>>>

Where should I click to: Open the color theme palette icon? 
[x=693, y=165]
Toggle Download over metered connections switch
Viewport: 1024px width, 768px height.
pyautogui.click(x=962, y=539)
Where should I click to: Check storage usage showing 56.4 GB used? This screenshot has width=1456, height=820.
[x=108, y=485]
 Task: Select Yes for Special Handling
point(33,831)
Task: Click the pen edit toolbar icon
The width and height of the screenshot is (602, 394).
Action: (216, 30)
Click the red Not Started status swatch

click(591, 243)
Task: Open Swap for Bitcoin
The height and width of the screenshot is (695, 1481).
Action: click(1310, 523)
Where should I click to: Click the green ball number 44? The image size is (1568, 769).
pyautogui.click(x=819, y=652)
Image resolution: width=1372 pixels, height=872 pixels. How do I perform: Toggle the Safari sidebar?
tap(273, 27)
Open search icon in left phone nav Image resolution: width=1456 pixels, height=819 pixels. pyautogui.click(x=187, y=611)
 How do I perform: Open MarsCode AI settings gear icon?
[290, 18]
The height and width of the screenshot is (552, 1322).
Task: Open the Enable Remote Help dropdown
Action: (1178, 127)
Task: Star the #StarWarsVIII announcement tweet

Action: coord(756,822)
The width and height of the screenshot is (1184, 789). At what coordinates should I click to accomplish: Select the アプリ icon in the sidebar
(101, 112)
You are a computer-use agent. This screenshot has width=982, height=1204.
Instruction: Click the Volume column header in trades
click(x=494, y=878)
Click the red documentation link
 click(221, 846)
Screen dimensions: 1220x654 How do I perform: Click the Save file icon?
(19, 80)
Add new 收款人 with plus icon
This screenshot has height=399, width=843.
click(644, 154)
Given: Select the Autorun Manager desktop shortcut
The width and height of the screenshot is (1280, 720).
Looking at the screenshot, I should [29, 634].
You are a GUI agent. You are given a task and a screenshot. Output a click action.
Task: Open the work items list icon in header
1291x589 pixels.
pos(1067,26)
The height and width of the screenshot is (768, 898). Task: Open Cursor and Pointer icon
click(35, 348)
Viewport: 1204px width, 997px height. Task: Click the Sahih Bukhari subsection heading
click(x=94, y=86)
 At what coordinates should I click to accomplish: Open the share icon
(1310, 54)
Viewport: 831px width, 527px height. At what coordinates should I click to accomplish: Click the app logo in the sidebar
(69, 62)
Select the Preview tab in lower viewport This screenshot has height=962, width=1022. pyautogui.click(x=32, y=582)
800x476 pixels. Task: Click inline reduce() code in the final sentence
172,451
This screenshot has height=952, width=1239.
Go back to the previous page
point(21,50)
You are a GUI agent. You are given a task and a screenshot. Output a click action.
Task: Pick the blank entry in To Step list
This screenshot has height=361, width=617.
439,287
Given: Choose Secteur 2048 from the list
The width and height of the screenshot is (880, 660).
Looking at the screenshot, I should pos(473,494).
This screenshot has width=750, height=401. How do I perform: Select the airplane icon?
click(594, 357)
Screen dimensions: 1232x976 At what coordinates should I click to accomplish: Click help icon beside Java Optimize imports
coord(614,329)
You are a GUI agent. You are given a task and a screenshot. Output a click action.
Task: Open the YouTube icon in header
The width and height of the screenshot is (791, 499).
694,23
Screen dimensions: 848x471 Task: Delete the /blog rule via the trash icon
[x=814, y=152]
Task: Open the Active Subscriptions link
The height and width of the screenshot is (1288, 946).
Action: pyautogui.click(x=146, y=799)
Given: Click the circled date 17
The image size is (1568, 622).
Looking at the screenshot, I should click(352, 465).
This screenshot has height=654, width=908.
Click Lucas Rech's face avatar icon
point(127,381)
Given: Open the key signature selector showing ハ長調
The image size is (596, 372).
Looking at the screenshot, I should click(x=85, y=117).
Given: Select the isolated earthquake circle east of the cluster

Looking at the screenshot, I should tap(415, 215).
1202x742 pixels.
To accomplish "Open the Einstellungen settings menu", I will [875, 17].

<<<

All records should be written out again exactly as given.

◆ Result below:
Where should I click to: Open the color theme palette icon? 
[x=693, y=165]
Toggle Download over metered connections switch
Viewport: 1024px width, 768px height.
pyautogui.click(x=962, y=539)
Where should I click to: Check storage usage showing 56.4 GB used? This screenshot has width=1456, height=820.
[x=108, y=485]
 Task: Select Yes for Special Handling
point(33,831)
Task: Click the pen edit toolbar icon
The width and height of the screenshot is (602, 394).
Action: (216, 30)
Click the red Not Started status swatch

click(591, 243)
Task: Open Swap for Bitcoin
The height and width of the screenshot is (695, 1481).
Action: click(1310, 523)
Where should I click to: Click the green ball number 44? The image size is (1568, 769).
pyautogui.click(x=819, y=652)
Image resolution: width=1372 pixels, height=872 pixels. How do I perform: Toggle the Safari sidebar?
tap(273, 27)
Open search icon in left phone nav Image resolution: width=1456 pixels, height=819 pixels. pyautogui.click(x=187, y=611)
 How do I perform: Open MarsCode AI settings gear icon?
[290, 18]
The height and width of the screenshot is (552, 1322).
Task: Open the Enable Remote Help dropdown
Action: (1178, 127)
Task: Star the #StarWarsVIII announcement tweet

Action: coord(756,822)
The width and height of the screenshot is (1184, 789). At what coordinates should I click to accomplish: Select the アプリ icon in the sidebar
(101, 112)
You are a computer-use agent. This screenshot has width=982, height=1204.
Instruction: Click the Volume column header in trades
click(x=494, y=878)
Click the red documentation link
 click(221, 846)
Screen dimensions: 1220x654 How do I perform: Click the Save file icon?
(19, 80)
Add new 收款人 with plus icon
This screenshot has height=399, width=843.
click(644, 154)
Given: Select the Autorun Manager desktop shortcut
The width and height of the screenshot is (1280, 720).
Looking at the screenshot, I should [29, 634].
You are a GUI agent. You are given a task and a screenshot. Output a click action.
Task: Open the work items list icon in header
1291x589 pixels.
pos(1067,26)
The height and width of the screenshot is (768, 898). Task: Open Cursor and Pointer icon
click(35, 348)
Viewport: 1204px width, 997px height. Task: Click the Sahih Bukhari subsection heading
click(x=94, y=86)
 At what coordinates should I click to accomplish: Open the share icon
(1310, 54)
Viewport: 831px width, 527px height. At what coordinates should I click to accomplish: Click the app logo in the sidebar
(69, 62)
Select the Preview tab in lower viewport This screenshot has height=962, width=1022. pyautogui.click(x=32, y=582)
800x476 pixels. Task: Click inline reduce() code in the final sentence
172,451
This screenshot has height=952, width=1239.
Go back to the previous page
point(21,50)
You are a GUI agent. You are given a task and a screenshot. Output a click action.
Task: Pick the blank entry in To Step list
This screenshot has height=361, width=617.
439,287
Given: Choose Secteur 2048 from the list
The width and height of the screenshot is (880, 660).
Looking at the screenshot, I should pos(473,494).
This screenshot has width=750, height=401. How do I perform: Select the airplane icon?
click(594, 357)
Screen dimensions: 1232x976 At what coordinates should I click to accomplish: Click help icon beside Java Optimize imports
coord(614,329)
You are a GUI agent. You are given a task and a screenshot. Output a click action.
Task: Open the YouTube icon in header
The width and height of the screenshot is (791, 499).
694,23
Screen dimensions: 848x471 Task: Delete the /blog rule via the trash icon
[x=814, y=152]
Task: Open the Active Subscriptions link
The height and width of the screenshot is (1288, 946).
Action: pyautogui.click(x=146, y=799)
Given: Click the circled date 17
The image size is (1568, 622).
Looking at the screenshot, I should click(352, 465).
This screenshot has height=654, width=908.
Click Lucas Rech's face avatar icon
point(127,381)
Given: Open the key signature selector showing ハ長調
The image size is (596, 372).
Looking at the screenshot, I should click(x=85, y=117).
Given: Select the isolated earthquake circle east of the cluster

Looking at the screenshot, I should tap(415, 215).
1202x742 pixels.
To accomplish "Open the Einstellungen settings menu", I will [875, 17].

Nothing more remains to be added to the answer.